- [Excerpted text]:
* * * * *

List of Implications

The following 169 implications and equivalences are available*.

abelian is equivalent to additive and equalizers and coequalizers and mono-regular and epi-regular

by definition
abelian implies Malcev
additive is equivalent to preadditive and finite products

by definition
additive implies disjoint finite coproducts

If $f : T \to A + B$ is a morphism that factors through $A$ and $B$ , then $p_B f = 0$ and $p_A f = 0$ , so $f = 0$ .
additive and pullbacks and subobject classifier implies trivial

see MSE/4086192
additive is equivalent to preadditive and finite coproducts

[dualized] by definition
binary coproducts and coequalizers implies pushouts

[dualized] The pullback of $f : X \to S$ and $g : Y \to S$ is the equalizer of $p_1 \circ f, \, p_2 \circ g : X \times Y \rightrightarrows S$ .
binary coproducts and pushouts implies coequalizers

[dualized] The equalizer of $f,g : X \rightrightarrows Y$ is the pullback of $(f,g) : X \to Y \times Y$ with the diagonal $Y \to Y \times Y$ .
binary coproducts and inhabited implies connected

[dualized] For any two objects $A,B$ we have the zig-zag $A \to A \times B \to B$ .
binary products and equalizers implies pullbacks

The pullback of $f : X \to S$ and $g : Y \to S$ is the equalizer of $p_1 \circ f, \, p_2 \circ g : X \times Y \rightrightarrows S$ .
binary products and pullbacks implies equalizers

The equalizer of $f,g : X \rightrightarrows Y$ is the pullback of $(f,g) : X \to Y \times Y$ with the diagonal $Y \to Y \times Y$ .
binary products and inhabited implies connected

For any two objects $A,B$ we have the zig-zag $A \to A \times B \to B$ .
cartesian closed and finite coproducts implies distributive

Each functor $A \times -$ is left adjoint and hence preserves finite coproducts (in fact, all colimits).

* * * * *

- [Work to complete]:
A. In the list of implications, reproduce the lines between "binary products and equalizers" and "fact, all colimits).", inclusive, swapping "zig-zag" for "zigzag".
B. Recast the paragraph of the list of implications that begins "If $f : T \to A + B$ is a morphism" as a short bulleted list that keeps its main facts.

- [Material shown]:
* * * * *

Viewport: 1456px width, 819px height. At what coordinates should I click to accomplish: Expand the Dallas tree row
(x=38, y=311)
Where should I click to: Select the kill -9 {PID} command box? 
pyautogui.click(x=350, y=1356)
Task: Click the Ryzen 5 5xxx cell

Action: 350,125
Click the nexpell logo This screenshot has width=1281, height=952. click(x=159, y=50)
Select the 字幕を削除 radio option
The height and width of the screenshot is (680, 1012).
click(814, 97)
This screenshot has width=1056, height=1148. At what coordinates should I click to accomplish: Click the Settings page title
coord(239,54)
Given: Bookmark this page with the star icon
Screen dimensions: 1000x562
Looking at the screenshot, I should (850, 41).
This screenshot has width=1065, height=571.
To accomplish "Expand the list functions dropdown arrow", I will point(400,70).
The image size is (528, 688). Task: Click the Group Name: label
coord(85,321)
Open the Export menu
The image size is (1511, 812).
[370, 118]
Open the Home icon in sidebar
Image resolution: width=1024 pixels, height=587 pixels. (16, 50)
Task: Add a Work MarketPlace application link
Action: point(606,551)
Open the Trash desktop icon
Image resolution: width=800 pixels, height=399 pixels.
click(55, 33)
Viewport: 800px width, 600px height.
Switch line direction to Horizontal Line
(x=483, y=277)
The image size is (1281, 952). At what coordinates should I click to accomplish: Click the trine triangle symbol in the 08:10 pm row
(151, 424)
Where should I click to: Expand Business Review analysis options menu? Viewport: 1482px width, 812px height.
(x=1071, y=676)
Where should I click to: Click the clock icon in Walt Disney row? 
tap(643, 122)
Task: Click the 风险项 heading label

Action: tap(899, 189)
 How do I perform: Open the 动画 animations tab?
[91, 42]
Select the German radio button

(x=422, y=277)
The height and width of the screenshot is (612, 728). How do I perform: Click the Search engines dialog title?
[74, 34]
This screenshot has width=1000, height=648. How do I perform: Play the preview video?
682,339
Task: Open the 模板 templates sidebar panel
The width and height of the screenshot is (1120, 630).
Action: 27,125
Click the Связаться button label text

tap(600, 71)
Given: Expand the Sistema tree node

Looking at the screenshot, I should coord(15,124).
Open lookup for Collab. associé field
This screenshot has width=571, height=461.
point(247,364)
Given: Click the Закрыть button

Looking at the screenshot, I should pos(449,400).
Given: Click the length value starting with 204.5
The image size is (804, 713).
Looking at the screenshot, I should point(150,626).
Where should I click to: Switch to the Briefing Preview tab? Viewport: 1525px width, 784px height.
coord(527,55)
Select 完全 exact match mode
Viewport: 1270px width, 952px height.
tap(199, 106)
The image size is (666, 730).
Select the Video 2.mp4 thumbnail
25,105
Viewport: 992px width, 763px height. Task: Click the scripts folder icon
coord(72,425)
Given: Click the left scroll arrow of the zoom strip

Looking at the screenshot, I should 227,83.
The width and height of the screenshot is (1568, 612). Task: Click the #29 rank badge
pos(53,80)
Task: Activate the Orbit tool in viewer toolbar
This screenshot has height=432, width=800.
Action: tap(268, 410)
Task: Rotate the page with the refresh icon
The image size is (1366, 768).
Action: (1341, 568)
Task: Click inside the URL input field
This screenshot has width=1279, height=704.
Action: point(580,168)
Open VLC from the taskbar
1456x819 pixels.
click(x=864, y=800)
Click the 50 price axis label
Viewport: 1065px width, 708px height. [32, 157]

* * * * *

- [Results by task]:
A.
binary products and equalizers implies pullbacks

The pullback of $f : X \to S$ and $g : Y \to S$ is the equalizer of $p_1 \circ f, \, p_2 \circ g : X \times Y \rightrightarrows S$ .
binary products and pullbacks implies equalizers

The equalizer of $f,g : X \rightrightarrows Y$ is the pullback of $(f,g) : X \to Y \times Y$ with the diagonal $Y \to Y \times Y$ .
binary products and inhabited implies connected

For any two objects $A,B$ we have the zigzag $A \to A \times B \to B$ .
cartesian closed and finite coproducts implies distributive

Each functor $A \times -$ is left adjoint and hence preserves finite coproducts (in fact, all colimits).

B.
- $f : T \to A + B$ is a morphism that factors through $A$ and $B$.
- Then $p_B f = 0$ and $p_A f = 0$.
- So $f = 0$.